跳至主要內容

SP Agent Team Token Report — Week of 2026-05-17

1 分
---
title: "Weekly Token Optimization Report: Managing the Opus Spike"
date: "2026-05-18"
category: "Engineering"
tags: ["LLM-Ops", "Token-Optimization", "Claude", "Hermes"]
---

## This Week's Numbers

The current state of our token distribution has hit a **Red Light (🔴)**. After a period of stability, our reliance on Claude Opus has spiked, pushing us past our efficiency threshold.

| Metric | Current Week | Previous Week | Delta | Status |
| :--- | :--- | :--- | :--- | :--- |
| **Avg Opus %** | 54% | 44% | +10% ⚠️ | 🔴 Over Target |
| **Total New Turns** | 418 | - | - | - |
| **Hermes Sessions** | 78 | - | - | 🟢 Stable |
| **Total Sessions** | 25 (Claude) | - | - | - |

Our target is to keep Opus usage **below 50%**. At 54%, we are currently over-indexing on the most expensive model for tasks that may be solvable by Sonnet or our secondary agents.

## What Changed

The data reveals two massive volatility spikes on **May 13th (58% Opus)** and **May 15th (73% Opus)**. 

While the early part of the week (May 11-12) showed 0% Opus usage, the mid-week surge suggests that a series of complex architectural hurdles or "hard" implementation tasks forced the team to rely on Opus's superior reasoning capabilities. The high number of new files (28) and turns added (418) indicates a period of heavy feature development.

## Wins

**Hermes Agent Stability:** Our secondary agent, Hermes (running `qwen3-235b-a22b-2507`), has become a reliable workhorse. With 78 sessions triggered via `cron` jobs, it is handling background maintenance and routine checks with a perfect 8-day streak. The consistency of ~11 sessions per day demonstrates that our automation pipeline is healthy and decoupled from the primary Claude project costs.

## Challenges

The "Opus Trap" is our primary challenge. When developers encounter a complex bug, there is a tendency to switch to Opus and stay there for the remainder of the session. This is evident in the May 15th data, where Opus turns (136) dwarfed Sonnet turns (49). We need to implement a stricter "Sonnet-first" workflow to prevent cost leakage.

## Dispatch Optimization

To bring the Opus% back under 50%, we must shift specific workloads from Claude to Hermes:
1. **Routine Log Analysis**: Move all daily `cron` analysis and health checks entirely to Hermes.
2. **Initial Research Passes**: Use Hermes to summarize documentation or scan repositories before passing the refined context to Sonnet/Opus.
3. **Boilerplate Generation**: Shift repetitive scaffolding tasks to the Hermes/Qwen pipeline.

## Cost Savings

By routing 78 routine tasks to Hermes instead of Claude Sonnet, we are reducing our per-query overhead significantly.

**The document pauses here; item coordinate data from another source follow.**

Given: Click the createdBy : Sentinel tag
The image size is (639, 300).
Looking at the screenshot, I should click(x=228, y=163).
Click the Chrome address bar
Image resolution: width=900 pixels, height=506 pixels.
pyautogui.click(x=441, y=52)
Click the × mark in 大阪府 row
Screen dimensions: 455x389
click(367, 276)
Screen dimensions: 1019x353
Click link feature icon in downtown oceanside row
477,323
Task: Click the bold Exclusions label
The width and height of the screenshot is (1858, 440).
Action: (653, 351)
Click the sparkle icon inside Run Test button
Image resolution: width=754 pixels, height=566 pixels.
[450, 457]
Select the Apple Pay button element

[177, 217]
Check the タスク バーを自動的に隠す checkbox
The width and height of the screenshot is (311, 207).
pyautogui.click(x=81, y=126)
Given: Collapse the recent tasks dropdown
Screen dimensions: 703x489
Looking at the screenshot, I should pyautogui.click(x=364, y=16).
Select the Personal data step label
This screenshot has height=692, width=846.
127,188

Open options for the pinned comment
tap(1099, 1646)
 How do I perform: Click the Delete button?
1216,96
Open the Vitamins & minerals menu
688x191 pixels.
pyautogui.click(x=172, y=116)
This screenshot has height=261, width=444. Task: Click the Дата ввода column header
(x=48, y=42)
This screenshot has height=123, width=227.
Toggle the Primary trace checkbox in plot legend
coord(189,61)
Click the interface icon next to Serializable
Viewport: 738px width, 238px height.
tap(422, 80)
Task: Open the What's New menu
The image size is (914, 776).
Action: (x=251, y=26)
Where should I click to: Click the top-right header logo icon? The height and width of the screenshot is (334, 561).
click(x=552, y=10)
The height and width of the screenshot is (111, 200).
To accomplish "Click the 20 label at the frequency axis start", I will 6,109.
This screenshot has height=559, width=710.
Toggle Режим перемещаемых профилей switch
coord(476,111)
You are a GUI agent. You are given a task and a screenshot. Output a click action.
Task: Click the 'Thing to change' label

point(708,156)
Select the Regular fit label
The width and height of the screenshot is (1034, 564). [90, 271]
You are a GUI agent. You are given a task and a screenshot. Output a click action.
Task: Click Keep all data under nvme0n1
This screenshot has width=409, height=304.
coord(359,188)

- **Claude Sonnet Est. Cost**: ~$0.01 per routine query
- **Hermes (DeepSeek-equiv) Cost**: $0.003 per query
- **Savings per Query**: $0.007
- **Total Weekly Savings**: $78 \times 0.007 \approx \mathbf{\$0.55}$

While the absolute dollar amount is small at this scale, this represents a **70% reduction in cost** for these specific tasks. As we scale from 78 to 7,800 sessions, this optimization becomes critical.

## Next Week's Target

**Goal: Opus% < 45%**

Based on this week's performance, here are the mandatory action items:

1. **Route more implementation to Sonnet**: Because Opus% (54%) is > 50%, developers must attempt a solution with Sonnet 3.5 before escalating to Opus.
2. **Audit "Opus Spikes"**: Review the turns from May 15th to identify if those tasks could have been decomposed into smaller, Sonnet-compatible prompts.
3. **Expand Hermes Triggering**: Identify one more manual "research" task to automate via Hermes `cron` to further lower the primary token load.